* Activity *
Since pictures are not part of the copy, please output only the lines from the one with "How do I perform: Open" through the end of the data below, exactly as written.

* Given data *
######

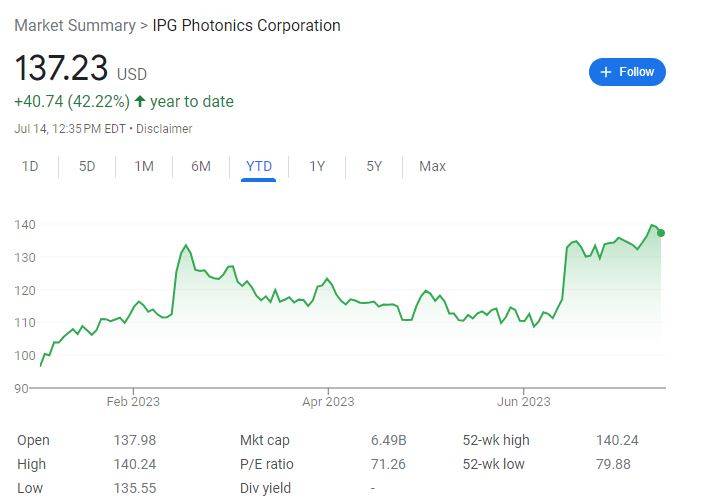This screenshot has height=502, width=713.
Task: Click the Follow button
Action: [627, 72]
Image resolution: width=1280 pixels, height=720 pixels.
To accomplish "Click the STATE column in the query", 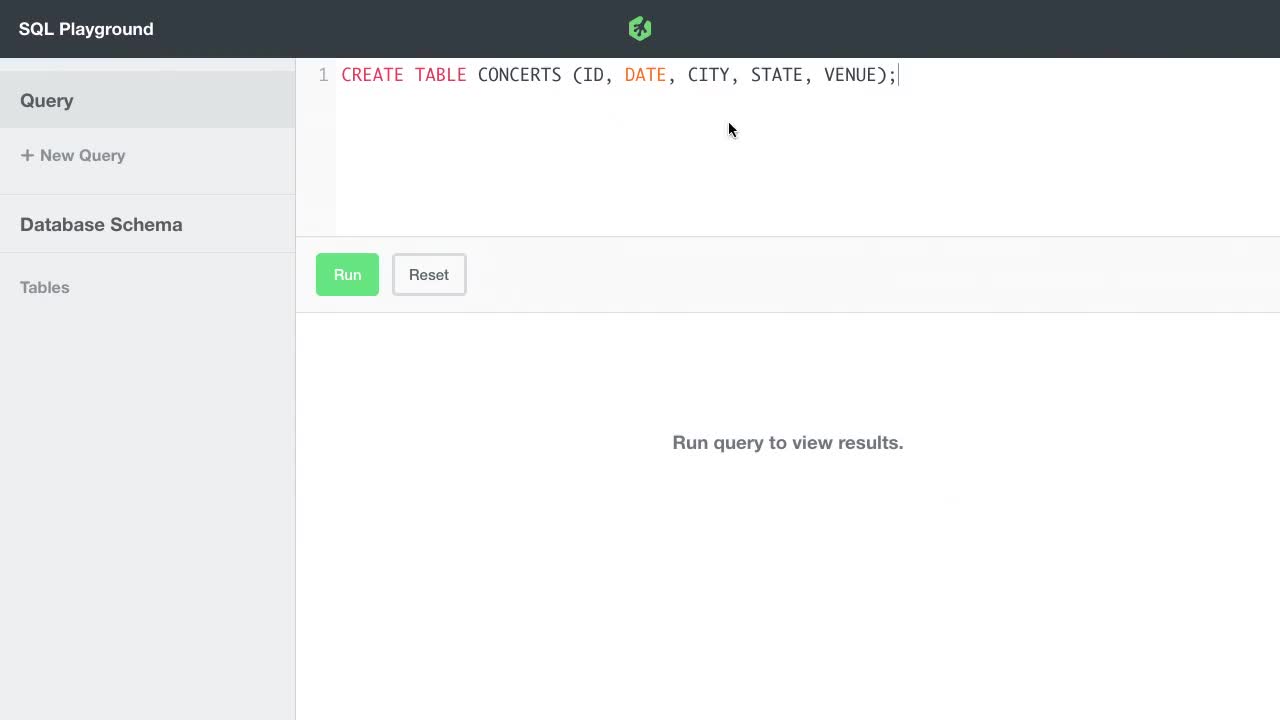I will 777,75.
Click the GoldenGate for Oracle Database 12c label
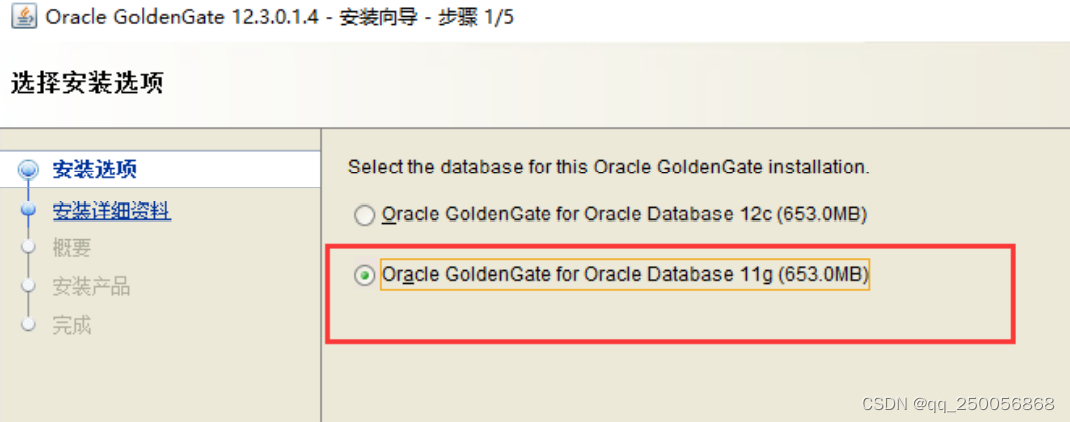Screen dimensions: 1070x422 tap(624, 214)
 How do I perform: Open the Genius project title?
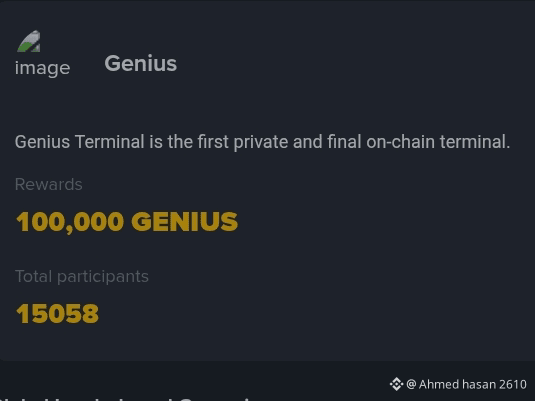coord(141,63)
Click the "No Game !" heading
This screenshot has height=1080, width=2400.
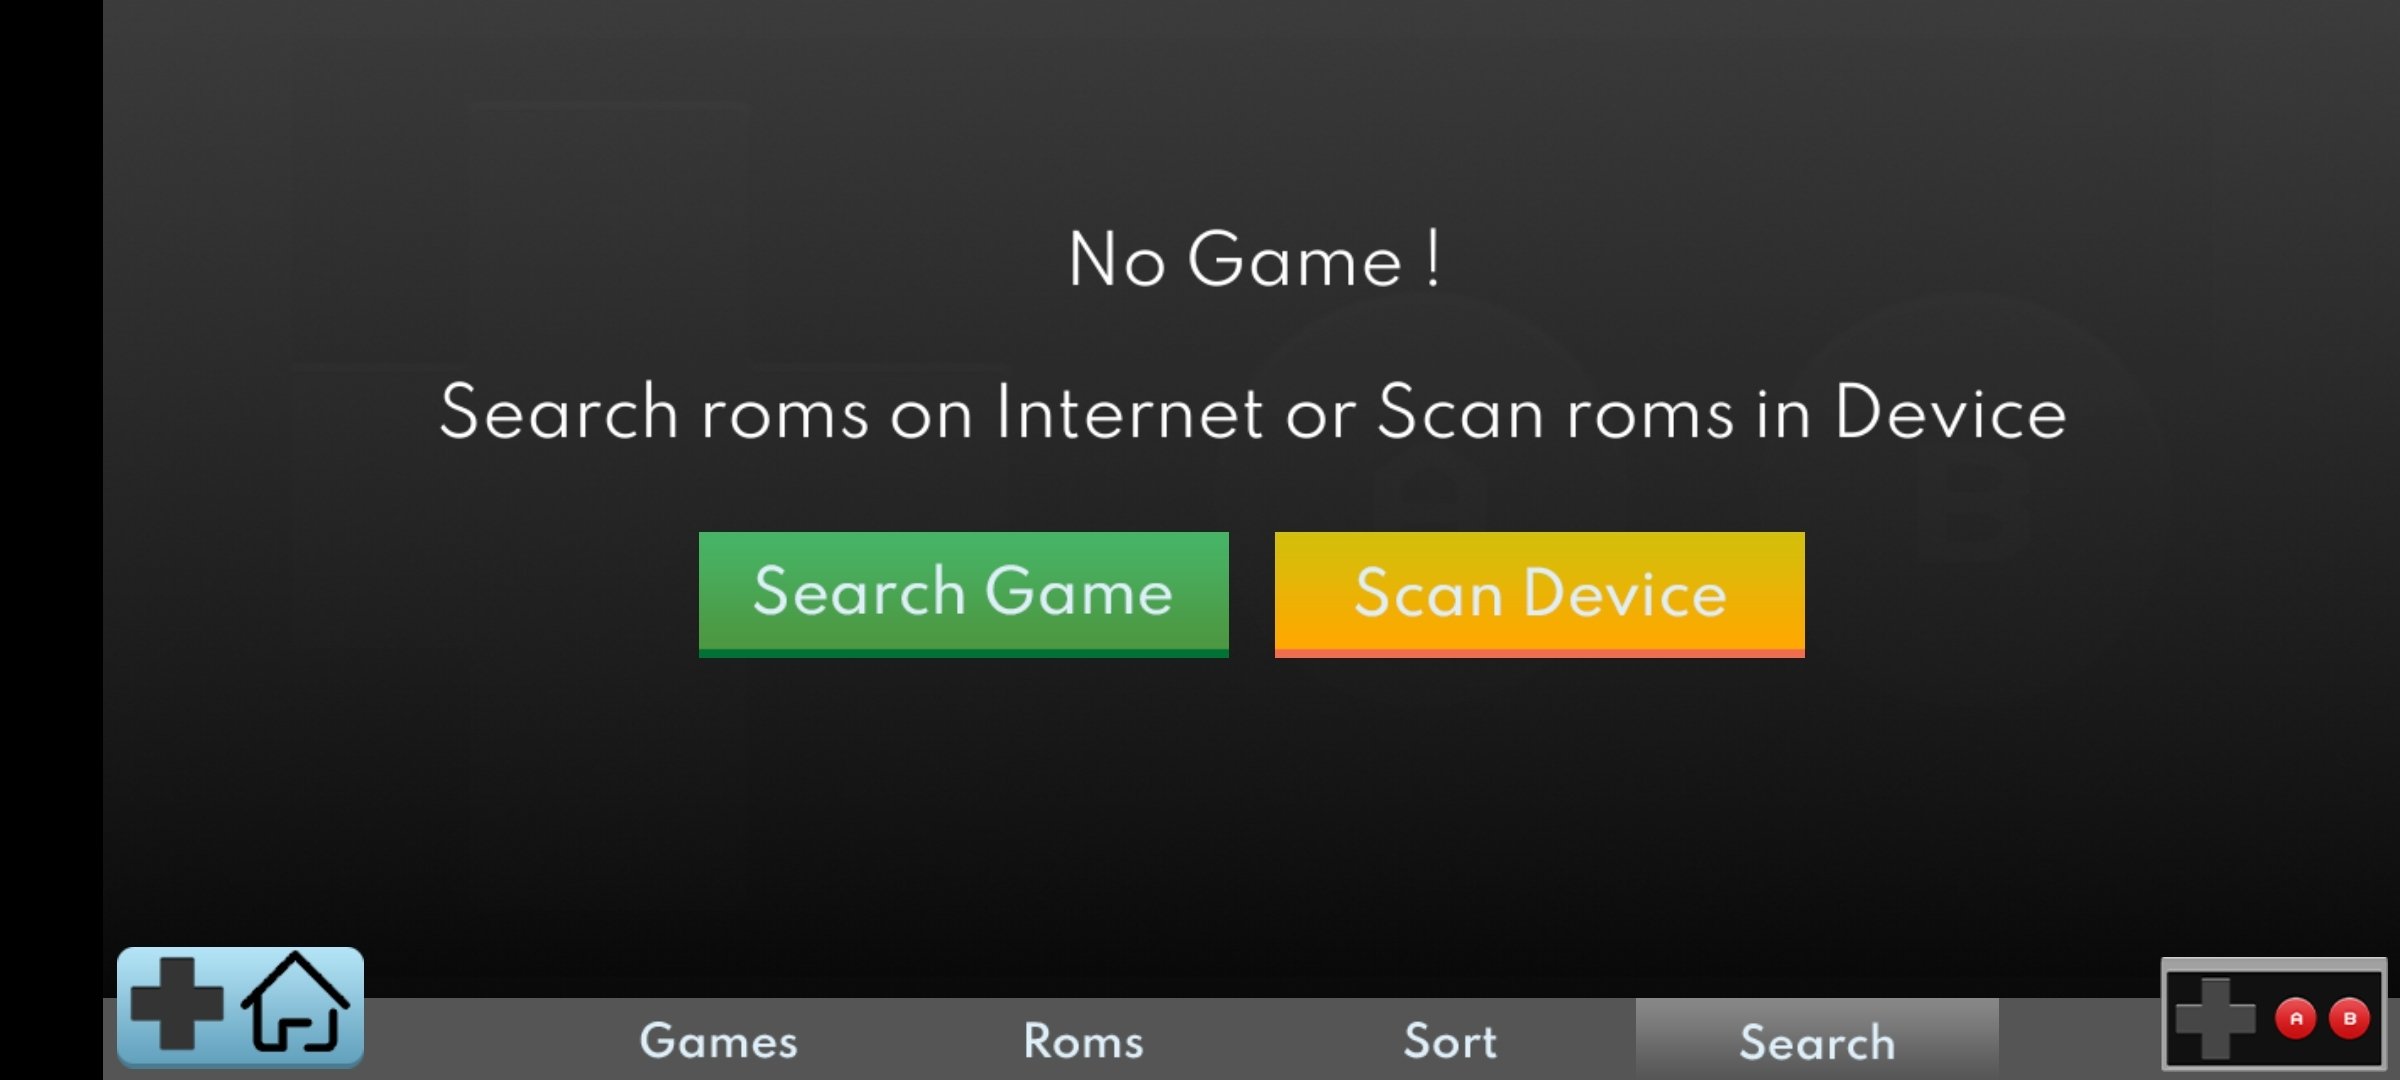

######

* Result of the exercise *
 How do I perform: Open the Genius project title?
coord(141,63)
Click the "No Game !" heading
This screenshot has height=1080, width=2400.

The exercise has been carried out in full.